Legal services include the rendering of any service in the conduct of any proceedings before a court and the giving of advice in a legal matter. Currently, in most places, there exists the traditional law firm structure. Notwithstanding this, technology has become a part of legal life and has profoundly changed the delivery of legal services. The global legal practice environment is rapidly evolving with the introduction of technology as it has increased the scope of legal practice, diversified client services, rendered some lawyers’ tasks obsolete, altered the ways lawyers compete in the industry to attract clients, has altered work life and the way legal work is approached. More so, non-law firm legal services providers are increasingly taking work away from law firms,[1] part of the reason being that they tend to concentrate more on technology integration with clients.[2]

Although the legal industry is known for sticking to tradition, there is a spectacular pace of change in global legal practice driven by technology. Therefore, for global legal practice to thrive, lawyers must be abreast with technology in their legal service delivery and this ought to start from making necessary changes to legal education and training.

Future of legal services

The legal services environment is undoubtedly undergoing radical changes, and lawyers need to know how to build sustainable and competitive legal enterprises that can dominate the new market for legal services.
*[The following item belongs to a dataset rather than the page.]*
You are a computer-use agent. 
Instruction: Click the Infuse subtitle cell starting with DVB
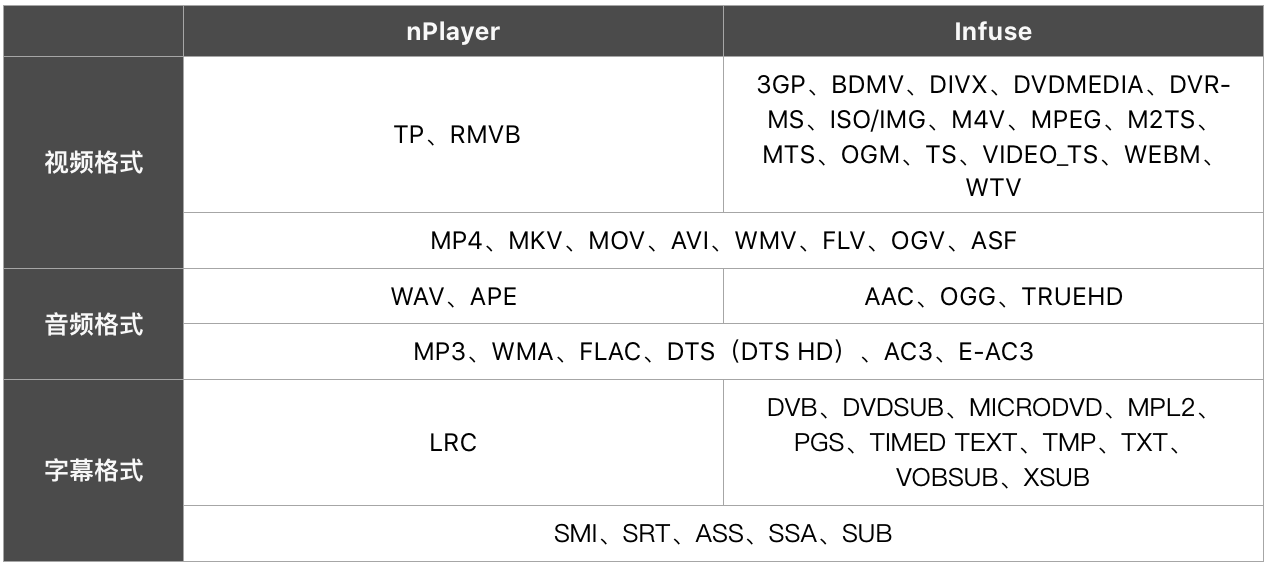point(993,443)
There is a rapid evolution in the legal market and there are various forces and trends driving the changes in this environment.[3] Also, the way that legal services are delivered is fast changing due to advances in technology and business model innovation. This era of rapid disruption has resulted in a gradual shift towards affordable, standardised services and efficiencies in how law firms deliver services.[4] The disruption in the legal industry has led to more in sourcing of legal work, clients’ use of technology tools that reduce the need for lawyers and paralegals and a situation where non-law firms provide legal and quasi-legal services. The business of delivering legal services is expanding as clients are demanding efficient, predictive, cost-effective, accessible, scalable, and agile delivery of legal services.[5]

Lawyers are useful and capable service providers but without efficient and effective models of delivering legal services, they will be unable to adapt to changing client requirements.[6] This calls for new approaches to the delivery of legal services. Some of them include:

  1. The use of technology and artificial intelligence to help lawyers in legal processes. This will help lawyers deliver more efficient and timely services to clients in the future. Technology will be used to capture and analyse data and give better information to clients. It can also be used to deliver low-cost document review services. Lawyers are increasingly able to rely on a host of digitised programs to perform a variety of legal tasks.
  2. Delivery of legal services through a collaborative mix of lawyers, knowledge engineers, innovation specialists, legal tech experts, and marketing and business professionals. Here, agile multidisciplinary teams will partner with clients to help them achieve their corporate goals by delivering empathetic user-centric legal solutions.
  3. The use of new business models that are flexible in meeting clients’ needs. There is a need to standardise business processes and ways of working. This could include alternative resourcing. Here, instead of the traditional pyramid-based resourcing model used by law firms for delivering legal work, which is becoming increasingly outdated and inefficient, work is unbundled into its component tasks and each task is allocated to the resourcing lawyer most appropriately equipped to handle it, based upon their skills, experience and efficiency. This provides greater flexibility and options to clients.[7]
  4. Implications of the new approaches to delivery of legal services for legal education and training

With the disruption in the legal industry, lawyers and others who deliver legal services need technical knowledge, business expertise and other skills to be ahead of the curve. This underscores the importance of legal education and training adapting to accommodate these new approaches to the delivery of legal services. It is important to note that there is a whole host of systems ready to take on the tasks that we have historically thought could only be done by lawyers; this could lead to a diminishing market for law graduates. Therefore, it is critical to the legal industry that legal educational organisations, professional bodies, in-house teams and law firms collaborate with one another to ensure technical skills and capability development are provided to enable lawyers to thrive in the disrupted legal environment.[8] Most law schools do not appreciate the difference between the practice of law and the delivery of legal services, hence they continue to prepare students for the traditional law firm model – one with high salaries to help defray education costs and partnership opportunities that have all but vanished – that is rapidly being replaced.[9]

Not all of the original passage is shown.